### EXERCISE OBJECTIVE
In the entries below, how many lines contain the string "computer"? State the number and nothing else.

Dataset entries:
= Beginning of Section =
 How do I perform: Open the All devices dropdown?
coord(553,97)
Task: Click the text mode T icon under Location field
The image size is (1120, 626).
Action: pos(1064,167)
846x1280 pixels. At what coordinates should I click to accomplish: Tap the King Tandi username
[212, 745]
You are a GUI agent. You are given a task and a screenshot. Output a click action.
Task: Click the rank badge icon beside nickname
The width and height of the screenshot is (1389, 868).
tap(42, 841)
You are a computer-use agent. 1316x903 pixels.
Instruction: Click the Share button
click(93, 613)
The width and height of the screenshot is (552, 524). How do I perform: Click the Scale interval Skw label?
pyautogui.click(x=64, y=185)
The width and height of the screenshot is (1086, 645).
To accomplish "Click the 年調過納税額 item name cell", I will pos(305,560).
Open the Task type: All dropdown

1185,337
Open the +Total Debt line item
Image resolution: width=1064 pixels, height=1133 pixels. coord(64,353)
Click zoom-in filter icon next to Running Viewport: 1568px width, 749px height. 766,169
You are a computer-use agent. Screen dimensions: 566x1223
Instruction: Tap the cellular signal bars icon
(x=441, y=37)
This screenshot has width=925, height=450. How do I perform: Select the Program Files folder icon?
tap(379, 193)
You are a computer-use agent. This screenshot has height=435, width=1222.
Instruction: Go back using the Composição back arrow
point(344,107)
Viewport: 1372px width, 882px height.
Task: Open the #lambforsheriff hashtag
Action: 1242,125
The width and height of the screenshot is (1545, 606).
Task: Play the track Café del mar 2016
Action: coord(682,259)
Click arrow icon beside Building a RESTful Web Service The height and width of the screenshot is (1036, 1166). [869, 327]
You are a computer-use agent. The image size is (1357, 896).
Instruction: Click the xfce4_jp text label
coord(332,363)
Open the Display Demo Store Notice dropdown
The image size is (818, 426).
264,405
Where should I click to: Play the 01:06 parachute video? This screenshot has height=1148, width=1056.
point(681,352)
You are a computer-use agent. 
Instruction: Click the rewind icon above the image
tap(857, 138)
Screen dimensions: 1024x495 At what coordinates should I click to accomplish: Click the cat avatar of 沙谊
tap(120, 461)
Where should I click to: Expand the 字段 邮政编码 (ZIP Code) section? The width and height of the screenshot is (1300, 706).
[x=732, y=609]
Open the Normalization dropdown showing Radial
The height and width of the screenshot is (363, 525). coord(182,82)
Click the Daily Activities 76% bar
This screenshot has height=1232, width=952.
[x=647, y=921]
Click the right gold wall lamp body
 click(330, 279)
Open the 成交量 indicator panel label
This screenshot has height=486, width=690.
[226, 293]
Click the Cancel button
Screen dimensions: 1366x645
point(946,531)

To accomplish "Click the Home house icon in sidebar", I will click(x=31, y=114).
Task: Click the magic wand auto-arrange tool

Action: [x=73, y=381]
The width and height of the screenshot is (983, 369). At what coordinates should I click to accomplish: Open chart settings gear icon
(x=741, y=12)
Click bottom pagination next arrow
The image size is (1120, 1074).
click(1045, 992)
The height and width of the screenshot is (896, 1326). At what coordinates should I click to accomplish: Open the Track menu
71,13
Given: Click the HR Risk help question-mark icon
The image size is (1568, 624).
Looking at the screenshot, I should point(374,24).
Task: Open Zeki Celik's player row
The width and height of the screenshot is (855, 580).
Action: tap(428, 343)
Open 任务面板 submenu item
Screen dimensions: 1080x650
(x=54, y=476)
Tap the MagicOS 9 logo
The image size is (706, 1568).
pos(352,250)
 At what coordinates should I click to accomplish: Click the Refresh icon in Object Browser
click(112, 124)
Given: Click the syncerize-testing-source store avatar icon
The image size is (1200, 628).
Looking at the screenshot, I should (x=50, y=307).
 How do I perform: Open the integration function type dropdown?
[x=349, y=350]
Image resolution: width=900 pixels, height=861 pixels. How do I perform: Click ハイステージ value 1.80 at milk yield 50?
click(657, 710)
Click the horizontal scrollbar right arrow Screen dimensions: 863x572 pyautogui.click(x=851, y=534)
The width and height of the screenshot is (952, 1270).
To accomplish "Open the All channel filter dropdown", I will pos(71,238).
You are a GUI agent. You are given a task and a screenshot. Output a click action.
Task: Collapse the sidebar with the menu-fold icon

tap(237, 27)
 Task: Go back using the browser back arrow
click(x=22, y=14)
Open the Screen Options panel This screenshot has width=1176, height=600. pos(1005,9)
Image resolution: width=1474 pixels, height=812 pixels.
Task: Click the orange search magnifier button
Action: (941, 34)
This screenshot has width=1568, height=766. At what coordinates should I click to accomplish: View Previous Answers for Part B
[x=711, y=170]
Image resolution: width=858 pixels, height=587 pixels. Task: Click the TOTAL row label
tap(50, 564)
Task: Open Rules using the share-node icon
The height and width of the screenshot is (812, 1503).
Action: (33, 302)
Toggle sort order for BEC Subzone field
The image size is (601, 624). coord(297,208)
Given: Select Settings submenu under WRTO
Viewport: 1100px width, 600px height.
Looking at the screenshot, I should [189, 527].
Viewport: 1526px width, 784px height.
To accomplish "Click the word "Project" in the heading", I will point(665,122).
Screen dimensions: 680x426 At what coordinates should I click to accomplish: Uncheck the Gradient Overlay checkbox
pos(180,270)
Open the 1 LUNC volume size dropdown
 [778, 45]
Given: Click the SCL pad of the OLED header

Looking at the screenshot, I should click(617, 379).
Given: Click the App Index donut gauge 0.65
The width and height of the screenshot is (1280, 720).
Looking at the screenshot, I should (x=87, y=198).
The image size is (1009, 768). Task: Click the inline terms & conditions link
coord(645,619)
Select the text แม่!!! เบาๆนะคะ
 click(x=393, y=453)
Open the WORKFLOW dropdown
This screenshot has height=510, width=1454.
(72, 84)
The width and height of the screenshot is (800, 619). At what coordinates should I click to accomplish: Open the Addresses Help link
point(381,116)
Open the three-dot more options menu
= End of Section =
### SOLUTION TO THE EXERCISE
5